Task item: Repeat all entries word for word; skip images.

Records provided:
-=-=-
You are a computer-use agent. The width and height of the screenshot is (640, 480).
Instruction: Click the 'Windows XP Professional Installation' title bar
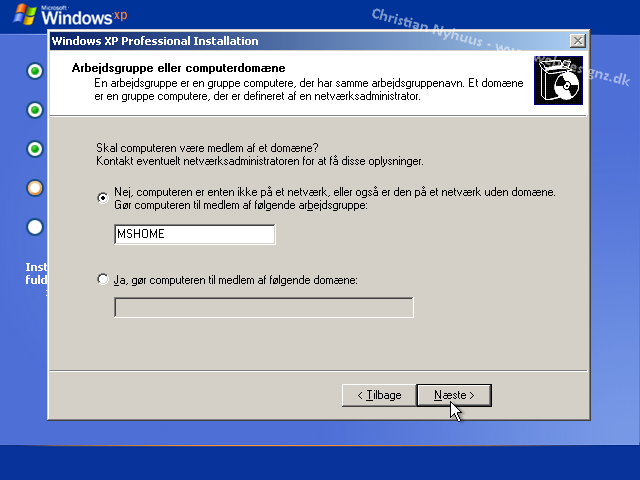coord(300,41)
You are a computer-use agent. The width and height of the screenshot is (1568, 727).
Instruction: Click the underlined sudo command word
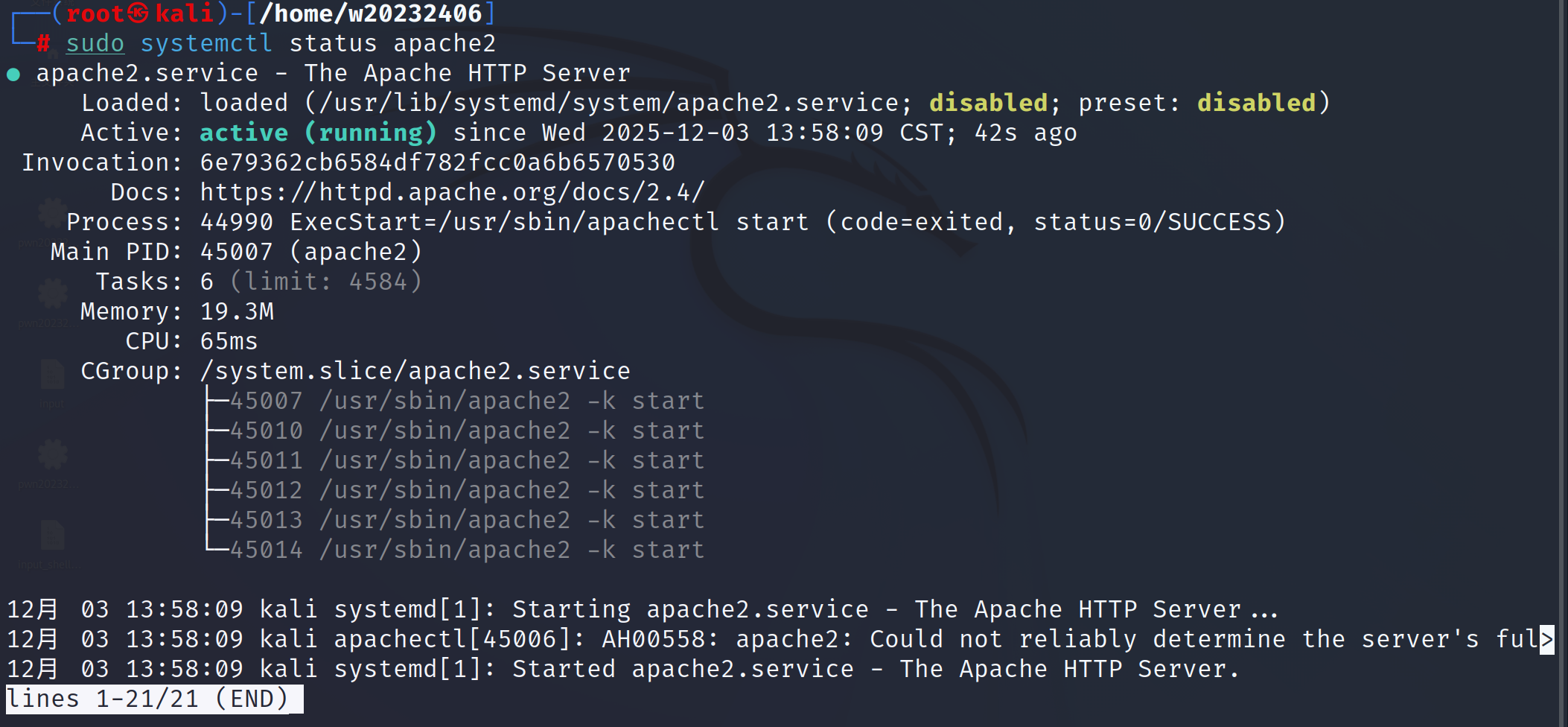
-=-=-
Written answer:
You are a computer-use agent. The width and height of the screenshot is (640, 480).
Instruction: Click the 'Windows XP Professional Installation' title bar
coord(300,41)
You are a computer-use agent. The width and height of the screenshot is (1568, 727).
Instruction: Click the underlined sudo command word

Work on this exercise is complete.